● What this task involves: Repeat the lines of the listing below word for word, starting at the line that contains "This screenshot has height=266, width=514." and ending at the line that contains "This screenshot has height=157, width=340.", with both of those lines included.

[Start]

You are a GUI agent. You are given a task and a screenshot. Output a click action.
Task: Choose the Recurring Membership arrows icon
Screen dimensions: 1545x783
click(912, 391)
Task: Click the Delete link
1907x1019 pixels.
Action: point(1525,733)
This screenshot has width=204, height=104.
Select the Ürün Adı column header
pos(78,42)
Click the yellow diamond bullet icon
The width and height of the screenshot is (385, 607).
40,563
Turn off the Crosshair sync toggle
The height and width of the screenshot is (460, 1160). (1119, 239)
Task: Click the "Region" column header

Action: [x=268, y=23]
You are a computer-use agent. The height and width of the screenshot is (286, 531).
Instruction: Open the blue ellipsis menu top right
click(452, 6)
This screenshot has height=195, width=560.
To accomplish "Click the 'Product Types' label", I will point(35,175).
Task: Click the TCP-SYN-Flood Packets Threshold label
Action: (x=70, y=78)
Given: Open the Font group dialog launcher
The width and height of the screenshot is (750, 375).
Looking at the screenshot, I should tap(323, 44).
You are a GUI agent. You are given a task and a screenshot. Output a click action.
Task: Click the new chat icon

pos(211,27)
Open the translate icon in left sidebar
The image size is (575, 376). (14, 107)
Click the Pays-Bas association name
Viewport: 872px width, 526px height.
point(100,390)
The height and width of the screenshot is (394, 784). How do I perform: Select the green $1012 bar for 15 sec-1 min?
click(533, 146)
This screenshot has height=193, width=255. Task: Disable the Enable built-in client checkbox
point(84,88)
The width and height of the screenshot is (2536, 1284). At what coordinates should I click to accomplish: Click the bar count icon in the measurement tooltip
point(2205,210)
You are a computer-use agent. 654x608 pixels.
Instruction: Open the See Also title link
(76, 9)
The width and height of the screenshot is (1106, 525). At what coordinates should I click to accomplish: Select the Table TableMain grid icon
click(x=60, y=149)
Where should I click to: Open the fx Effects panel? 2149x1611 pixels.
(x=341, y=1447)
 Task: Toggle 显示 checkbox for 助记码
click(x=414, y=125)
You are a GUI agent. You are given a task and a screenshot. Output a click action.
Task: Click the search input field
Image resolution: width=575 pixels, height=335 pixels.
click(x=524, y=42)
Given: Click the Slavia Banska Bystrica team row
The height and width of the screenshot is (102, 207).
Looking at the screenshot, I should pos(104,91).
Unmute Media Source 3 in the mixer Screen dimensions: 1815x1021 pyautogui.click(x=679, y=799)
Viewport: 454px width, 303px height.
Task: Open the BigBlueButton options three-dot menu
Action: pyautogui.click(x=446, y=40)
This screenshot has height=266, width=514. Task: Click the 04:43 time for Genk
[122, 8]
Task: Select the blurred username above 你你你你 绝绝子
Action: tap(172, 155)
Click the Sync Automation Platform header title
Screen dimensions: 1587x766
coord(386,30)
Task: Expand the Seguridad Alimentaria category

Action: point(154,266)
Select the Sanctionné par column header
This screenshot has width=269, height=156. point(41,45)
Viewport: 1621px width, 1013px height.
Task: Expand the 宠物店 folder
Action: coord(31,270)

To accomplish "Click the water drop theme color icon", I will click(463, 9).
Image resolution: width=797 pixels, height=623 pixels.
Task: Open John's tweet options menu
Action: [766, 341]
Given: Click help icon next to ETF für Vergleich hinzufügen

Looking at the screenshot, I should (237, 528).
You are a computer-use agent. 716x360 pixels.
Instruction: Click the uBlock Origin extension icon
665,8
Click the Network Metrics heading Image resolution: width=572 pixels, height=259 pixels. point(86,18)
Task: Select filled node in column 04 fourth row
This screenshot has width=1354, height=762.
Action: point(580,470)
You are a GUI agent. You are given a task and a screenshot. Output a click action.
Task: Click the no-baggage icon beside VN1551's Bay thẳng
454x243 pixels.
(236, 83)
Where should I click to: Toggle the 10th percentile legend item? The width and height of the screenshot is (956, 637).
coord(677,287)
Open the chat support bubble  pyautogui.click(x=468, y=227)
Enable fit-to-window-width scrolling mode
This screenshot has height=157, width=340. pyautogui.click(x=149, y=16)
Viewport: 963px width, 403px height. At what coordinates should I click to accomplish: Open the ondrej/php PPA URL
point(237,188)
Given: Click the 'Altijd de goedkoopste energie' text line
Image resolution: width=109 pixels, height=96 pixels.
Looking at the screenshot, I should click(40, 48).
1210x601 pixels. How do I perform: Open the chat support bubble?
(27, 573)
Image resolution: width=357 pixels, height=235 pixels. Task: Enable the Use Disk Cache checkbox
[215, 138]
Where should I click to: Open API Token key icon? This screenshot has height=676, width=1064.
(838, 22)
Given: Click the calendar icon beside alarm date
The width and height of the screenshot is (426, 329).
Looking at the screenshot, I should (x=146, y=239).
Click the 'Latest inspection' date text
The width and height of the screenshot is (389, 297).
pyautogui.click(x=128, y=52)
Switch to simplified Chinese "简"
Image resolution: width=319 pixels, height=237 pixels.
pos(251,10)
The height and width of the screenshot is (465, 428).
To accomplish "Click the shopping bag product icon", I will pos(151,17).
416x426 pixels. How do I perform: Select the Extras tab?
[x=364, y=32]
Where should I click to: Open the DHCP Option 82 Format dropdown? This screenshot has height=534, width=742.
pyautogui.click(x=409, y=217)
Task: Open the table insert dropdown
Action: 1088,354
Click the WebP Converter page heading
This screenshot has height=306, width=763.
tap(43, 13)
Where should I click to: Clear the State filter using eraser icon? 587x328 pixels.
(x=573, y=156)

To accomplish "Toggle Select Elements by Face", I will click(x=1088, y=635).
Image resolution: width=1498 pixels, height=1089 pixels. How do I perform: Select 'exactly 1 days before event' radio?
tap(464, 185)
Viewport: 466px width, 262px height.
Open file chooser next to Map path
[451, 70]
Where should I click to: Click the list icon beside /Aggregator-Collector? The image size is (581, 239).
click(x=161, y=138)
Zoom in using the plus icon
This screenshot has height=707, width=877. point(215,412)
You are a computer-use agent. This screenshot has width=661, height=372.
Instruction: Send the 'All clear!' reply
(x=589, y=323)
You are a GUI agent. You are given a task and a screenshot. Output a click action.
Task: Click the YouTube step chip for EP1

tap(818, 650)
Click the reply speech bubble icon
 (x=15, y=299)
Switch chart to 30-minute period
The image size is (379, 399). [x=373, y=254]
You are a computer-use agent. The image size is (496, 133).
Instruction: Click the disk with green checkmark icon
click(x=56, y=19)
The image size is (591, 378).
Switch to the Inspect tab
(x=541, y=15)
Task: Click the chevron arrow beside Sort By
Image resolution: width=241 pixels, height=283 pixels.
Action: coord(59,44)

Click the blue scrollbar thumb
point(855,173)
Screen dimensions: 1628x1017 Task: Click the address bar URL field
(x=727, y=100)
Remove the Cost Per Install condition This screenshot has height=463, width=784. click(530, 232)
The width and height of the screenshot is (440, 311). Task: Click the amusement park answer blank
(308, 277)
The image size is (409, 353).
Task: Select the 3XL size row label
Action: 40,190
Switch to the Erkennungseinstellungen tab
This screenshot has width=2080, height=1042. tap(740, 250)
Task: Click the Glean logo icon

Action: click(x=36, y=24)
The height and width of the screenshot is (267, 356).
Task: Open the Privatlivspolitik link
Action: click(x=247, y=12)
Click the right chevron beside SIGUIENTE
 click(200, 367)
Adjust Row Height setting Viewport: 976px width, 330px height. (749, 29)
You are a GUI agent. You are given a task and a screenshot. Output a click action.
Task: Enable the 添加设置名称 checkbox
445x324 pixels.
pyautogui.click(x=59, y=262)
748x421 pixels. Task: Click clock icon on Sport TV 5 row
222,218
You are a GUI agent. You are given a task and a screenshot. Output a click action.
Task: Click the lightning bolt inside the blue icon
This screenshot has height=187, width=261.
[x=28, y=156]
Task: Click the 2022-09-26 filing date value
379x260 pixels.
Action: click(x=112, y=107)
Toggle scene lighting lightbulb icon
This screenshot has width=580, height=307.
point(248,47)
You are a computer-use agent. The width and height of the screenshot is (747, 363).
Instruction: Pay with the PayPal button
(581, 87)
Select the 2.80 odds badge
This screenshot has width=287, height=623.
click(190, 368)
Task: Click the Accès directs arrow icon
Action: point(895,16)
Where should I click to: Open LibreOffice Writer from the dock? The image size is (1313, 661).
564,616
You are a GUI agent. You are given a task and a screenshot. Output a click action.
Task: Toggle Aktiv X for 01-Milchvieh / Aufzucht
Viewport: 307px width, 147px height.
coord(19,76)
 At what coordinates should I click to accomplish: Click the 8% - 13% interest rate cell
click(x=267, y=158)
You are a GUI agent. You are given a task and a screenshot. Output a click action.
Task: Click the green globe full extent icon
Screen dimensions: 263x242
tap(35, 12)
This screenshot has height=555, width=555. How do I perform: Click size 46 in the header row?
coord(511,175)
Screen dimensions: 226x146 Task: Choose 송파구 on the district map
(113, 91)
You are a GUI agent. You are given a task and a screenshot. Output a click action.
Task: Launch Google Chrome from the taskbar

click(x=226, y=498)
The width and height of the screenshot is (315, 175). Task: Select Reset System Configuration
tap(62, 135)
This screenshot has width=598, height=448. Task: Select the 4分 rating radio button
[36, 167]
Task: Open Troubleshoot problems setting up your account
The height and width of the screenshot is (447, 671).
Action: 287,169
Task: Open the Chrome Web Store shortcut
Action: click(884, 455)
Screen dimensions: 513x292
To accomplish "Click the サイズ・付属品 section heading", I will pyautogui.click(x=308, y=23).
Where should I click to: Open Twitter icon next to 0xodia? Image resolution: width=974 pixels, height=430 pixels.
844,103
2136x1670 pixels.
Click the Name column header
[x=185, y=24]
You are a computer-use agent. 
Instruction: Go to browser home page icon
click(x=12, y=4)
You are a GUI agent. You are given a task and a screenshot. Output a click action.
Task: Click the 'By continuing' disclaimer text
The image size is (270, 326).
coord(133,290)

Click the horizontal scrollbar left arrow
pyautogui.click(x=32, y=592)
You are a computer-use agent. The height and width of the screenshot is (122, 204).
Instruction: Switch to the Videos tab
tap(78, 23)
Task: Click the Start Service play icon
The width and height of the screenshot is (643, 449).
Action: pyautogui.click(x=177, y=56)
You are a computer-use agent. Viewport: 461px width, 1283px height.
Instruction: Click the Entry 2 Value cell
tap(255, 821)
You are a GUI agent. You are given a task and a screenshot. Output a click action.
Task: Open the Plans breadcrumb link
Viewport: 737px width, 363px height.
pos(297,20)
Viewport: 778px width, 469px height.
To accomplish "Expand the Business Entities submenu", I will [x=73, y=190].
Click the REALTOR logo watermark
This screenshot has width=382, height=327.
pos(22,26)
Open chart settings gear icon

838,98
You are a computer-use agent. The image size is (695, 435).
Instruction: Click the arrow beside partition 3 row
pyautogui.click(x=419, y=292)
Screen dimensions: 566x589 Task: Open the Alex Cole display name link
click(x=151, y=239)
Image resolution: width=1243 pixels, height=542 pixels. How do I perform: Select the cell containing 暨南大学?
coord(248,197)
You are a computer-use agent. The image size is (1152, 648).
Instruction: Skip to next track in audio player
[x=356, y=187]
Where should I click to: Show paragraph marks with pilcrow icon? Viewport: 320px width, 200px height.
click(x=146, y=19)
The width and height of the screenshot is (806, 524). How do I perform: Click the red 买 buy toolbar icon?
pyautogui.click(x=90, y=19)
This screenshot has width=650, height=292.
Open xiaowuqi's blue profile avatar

[End]

● Exercise solution:
This screenshot has height=266, width=514. Task: Click the 04:43 time for Genk
[122, 8]
Task: Select the blurred username above 你你你你 绝绝子
Action: tap(172, 155)
Click the Sync Automation Platform header title
Screen dimensions: 1587x766
coord(386,30)
Task: Expand the Seguridad Alimentaria category

Action: point(154,266)
Select the Sanctionné par column header
This screenshot has width=269, height=156. point(41,45)
Viewport: 1621px width, 1013px height.
Task: Expand the 宠物店 folder
Action: coord(31,270)

To accomplish "Click the water drop theme color icon", I will click(463, 9).
Image resolution: width=797 pixels, height=623 pixels.
Task: Open John's tweet options menu
Action: [766, 341]
Given: Click help icon next to ETF für Vergleich hinzufügen

Looking at the screenshot, I should (237, 528).
You are a computer-use agent. 716x360 pixels.
Instruction: Click the uBlock Origin extension icon
665,8
Click the Network Metrics heading Image resolution: width=572 pixels, height=259 pixels. point(86,18)
Task: Select filled node in column 04 fourth row
This screenshot has width=1354, height=762.
Action: point(580,470)
You are a GUI agent. You are given a task and a screenshot. Output a click action.
Task: Click the no-baggage icon beside VN1551's Bay thẳng
454x243 pixels.
(236, 83)
Where should I click to: Toggle the 10th percentile legend item? The width and height of the screenshot is (956, 637).
coord(677,287)
Open the chat support bubble  pyautogui.click(x=468, y=227)
Enable fit-to-window-width scrolling mode
This screenshot has height=157, width=340. pyautogui.click(x=149, y=16)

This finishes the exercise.